Which brings me to BLOODY MOON, an early ’80s German financed (the original title was DIE SAGE DES TODES or THE SAW OF DEATH) bloodbath made in the wake of the slasher craze sparked by John Carpenter’s HALLOWEEN and juiced up by the considerably more explicit FRIDAY THE 13th and its endless stalk-and-stab ilk. But the seriously bent BLOODY MOON (whose ample but klutzy murders landed it onto the Video Nasties list in the UK) is so much more than simply a routine masked maniac shocker. Why? Because it was made by Franco of course and, as any serious scholar of Jess’s work knows, no matter how dodgy and cheap the more downmarket Franco films could be, there was almost always something there that was uniquely his. A lazy-lidded energy, a leering point of view. Something.

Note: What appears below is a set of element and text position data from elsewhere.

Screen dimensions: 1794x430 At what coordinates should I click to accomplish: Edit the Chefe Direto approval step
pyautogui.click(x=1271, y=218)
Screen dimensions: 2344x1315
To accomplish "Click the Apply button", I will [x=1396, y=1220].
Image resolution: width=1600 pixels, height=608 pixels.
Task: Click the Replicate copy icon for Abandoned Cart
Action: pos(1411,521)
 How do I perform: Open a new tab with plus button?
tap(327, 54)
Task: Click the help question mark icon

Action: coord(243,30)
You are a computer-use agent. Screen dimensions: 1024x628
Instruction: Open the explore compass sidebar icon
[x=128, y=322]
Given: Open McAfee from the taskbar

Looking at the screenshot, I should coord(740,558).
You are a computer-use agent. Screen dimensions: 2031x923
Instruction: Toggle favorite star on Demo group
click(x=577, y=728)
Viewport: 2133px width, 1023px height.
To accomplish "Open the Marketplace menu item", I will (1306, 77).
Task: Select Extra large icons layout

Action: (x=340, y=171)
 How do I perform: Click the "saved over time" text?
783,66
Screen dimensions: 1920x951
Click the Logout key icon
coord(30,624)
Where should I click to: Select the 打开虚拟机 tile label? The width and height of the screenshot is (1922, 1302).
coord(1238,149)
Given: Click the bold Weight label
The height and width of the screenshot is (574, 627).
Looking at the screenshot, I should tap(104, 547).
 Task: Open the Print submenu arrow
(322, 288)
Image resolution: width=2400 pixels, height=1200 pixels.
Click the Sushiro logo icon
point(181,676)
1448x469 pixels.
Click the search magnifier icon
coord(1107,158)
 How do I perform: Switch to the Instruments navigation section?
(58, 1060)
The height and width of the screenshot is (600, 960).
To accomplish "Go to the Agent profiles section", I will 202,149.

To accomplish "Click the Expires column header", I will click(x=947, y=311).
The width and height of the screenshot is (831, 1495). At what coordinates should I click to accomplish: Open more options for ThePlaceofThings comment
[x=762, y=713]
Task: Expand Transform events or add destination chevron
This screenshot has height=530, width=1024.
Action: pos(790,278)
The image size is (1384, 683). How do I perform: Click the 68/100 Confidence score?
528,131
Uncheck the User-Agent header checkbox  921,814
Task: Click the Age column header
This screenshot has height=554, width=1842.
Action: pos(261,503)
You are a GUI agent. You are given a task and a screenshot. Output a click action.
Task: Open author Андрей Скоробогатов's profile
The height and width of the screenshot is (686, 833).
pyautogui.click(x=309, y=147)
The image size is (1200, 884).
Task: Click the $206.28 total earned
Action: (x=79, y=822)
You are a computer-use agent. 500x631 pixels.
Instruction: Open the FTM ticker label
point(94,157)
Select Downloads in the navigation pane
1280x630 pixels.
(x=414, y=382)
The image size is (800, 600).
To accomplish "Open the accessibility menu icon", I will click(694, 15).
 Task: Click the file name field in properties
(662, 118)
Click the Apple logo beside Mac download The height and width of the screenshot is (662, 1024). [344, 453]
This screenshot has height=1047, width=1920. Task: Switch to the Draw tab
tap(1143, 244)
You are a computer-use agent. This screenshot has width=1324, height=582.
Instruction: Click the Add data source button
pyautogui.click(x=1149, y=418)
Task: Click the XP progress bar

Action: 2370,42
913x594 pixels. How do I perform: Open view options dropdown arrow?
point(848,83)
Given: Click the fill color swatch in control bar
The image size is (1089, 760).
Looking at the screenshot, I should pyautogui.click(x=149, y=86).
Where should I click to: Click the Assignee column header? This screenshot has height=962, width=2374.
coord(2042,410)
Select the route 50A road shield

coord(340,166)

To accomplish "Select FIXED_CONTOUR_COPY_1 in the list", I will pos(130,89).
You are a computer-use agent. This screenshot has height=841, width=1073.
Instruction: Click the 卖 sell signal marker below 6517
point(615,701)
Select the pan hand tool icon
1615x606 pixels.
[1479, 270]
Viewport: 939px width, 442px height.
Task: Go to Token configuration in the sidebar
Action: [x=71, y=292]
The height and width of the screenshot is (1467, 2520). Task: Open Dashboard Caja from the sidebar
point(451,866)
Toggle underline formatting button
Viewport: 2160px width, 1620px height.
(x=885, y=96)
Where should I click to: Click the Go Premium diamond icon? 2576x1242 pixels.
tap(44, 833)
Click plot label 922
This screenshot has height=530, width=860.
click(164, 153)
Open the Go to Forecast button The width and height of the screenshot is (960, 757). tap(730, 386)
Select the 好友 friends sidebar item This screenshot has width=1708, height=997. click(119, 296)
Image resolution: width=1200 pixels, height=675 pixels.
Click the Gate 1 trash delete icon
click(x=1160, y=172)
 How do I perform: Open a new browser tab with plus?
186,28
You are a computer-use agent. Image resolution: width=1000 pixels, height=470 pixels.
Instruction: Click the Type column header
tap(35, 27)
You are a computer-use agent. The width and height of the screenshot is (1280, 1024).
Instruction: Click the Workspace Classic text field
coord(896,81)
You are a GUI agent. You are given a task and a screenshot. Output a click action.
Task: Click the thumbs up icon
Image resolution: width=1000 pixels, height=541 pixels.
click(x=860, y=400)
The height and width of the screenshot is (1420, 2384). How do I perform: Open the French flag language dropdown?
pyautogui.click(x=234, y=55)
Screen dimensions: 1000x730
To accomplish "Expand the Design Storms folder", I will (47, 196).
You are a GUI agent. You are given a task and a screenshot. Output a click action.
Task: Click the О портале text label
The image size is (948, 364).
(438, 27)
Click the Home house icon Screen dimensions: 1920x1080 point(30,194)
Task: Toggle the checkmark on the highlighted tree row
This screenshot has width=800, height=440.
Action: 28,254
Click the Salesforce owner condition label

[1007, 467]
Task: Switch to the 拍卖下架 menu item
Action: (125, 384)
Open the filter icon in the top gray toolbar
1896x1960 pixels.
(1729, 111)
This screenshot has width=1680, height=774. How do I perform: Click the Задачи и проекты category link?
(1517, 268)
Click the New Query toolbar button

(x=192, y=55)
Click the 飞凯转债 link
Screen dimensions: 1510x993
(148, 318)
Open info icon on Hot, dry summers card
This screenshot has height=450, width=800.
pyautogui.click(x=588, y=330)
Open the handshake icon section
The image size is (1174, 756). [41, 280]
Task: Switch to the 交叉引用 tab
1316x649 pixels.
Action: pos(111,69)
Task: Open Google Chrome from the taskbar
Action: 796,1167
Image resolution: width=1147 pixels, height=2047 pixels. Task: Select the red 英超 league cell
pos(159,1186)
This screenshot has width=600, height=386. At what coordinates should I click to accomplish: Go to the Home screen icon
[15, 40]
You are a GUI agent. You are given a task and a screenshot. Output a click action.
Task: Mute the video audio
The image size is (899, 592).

The attractively greasy looking BLOODY MOON opens on a spectacularly sickening murder at a Spanish girls school by a completely un-spectacularly made-up lunatic (Alexander Waechter). Five years later, pretty young student Angela (sex film starlet Olivia Pascal) has taken up residence in the same room where the said slaughter went down and to make matters eerier, the cheese-faced killer has been released from the loony bin, apparently none too reformed.
Sooner than later, a spate of increasingly sadistic killings kick into high gear with all manner of lovely lass getting revoltingly ripped to ribbons. Is it old Velveeta-puss wearing the dollar store black gloves that pop into frame before each offing? Is it his comely sister with whom he shares a rather, um, close relationship? Before Franco’s 90-minute mess winds down, all questions will be answered and many tummies will be well turned…
Now, as I mentioned, Franco made a staggering amount of films, including such acknowledged classics like VENUS IN FURS, SHE KILLED IN ECSTASY, FACELESS and VAMPYROS LESBOS, so you might be wondering why I’ve chosen to muse on BLOODY MOON. The answer is simple. Plenty of people still – despite exhaustive critical appraisal – dislike the work of Jess Franco, laughingly labeling him a hack. And while I’ll never argue that the man has made more than his share of what might be viewed as duds, when someone gives him a bit of time, money and space, Franco had few peers; a wizard at making stylish, eccentric and obsessive films. BLOODY MOON has moments of that inimitable, free-form Franconian vision and, despite its budgetary and narrative failings, it’s a slop-bucket full of lurid fun.
By his own admission (revealed in an often hilarious interview that accompanies Severin Films definitive Blu-ray release), Franco signed on to the project under the promise that his craven producers had art-rock super group Pink Floyd attached to compose the score. As this was the early ’80s and the already legendary band had recently achieved their commercial apex with the double disc, chart topping 1979 album “The Wall”, it would be obvious to anyone with any shade of cynicism, insight or common sense that they would never, ever have their name glued to a grubby European slasher movie directed by the guy who made THE BARE BREASTED COUNTESS. But again, Franco just wanted to work and so he proceeded in hopes that such boasts might be the icing on the gig.
Instead of a Floyd score, BLOODY MOON features music by someone named Gerhard Heinz, a German born tunesmith who tries his best to mimic a David Gilmour-esque guitar-based, psych-rock sound and for the most part, succeeds. Many fans and critics have cited this score as the picture’s most offensive element, but I rather like it; it’s bizarre, bombastic and dirty and it works. When an unlucky lady gets her head sawed off in the films’ most notorious (and delightfully fake) gore sequence, those wailing guitars and skanky bass-lines sound awesome.
Is it Franco’s masterpiece? Far from it. But BLOODY MOON is pure, sleazy, upbeat Jess gore-gold. It’s a document of a his kind of creative innocence, a sloppy snapshot of a guy who just loved making movies fast and frantic and managed to weave his way into pop culture legend by never giving up, never stepping off that ladder. Good on him and God rest him.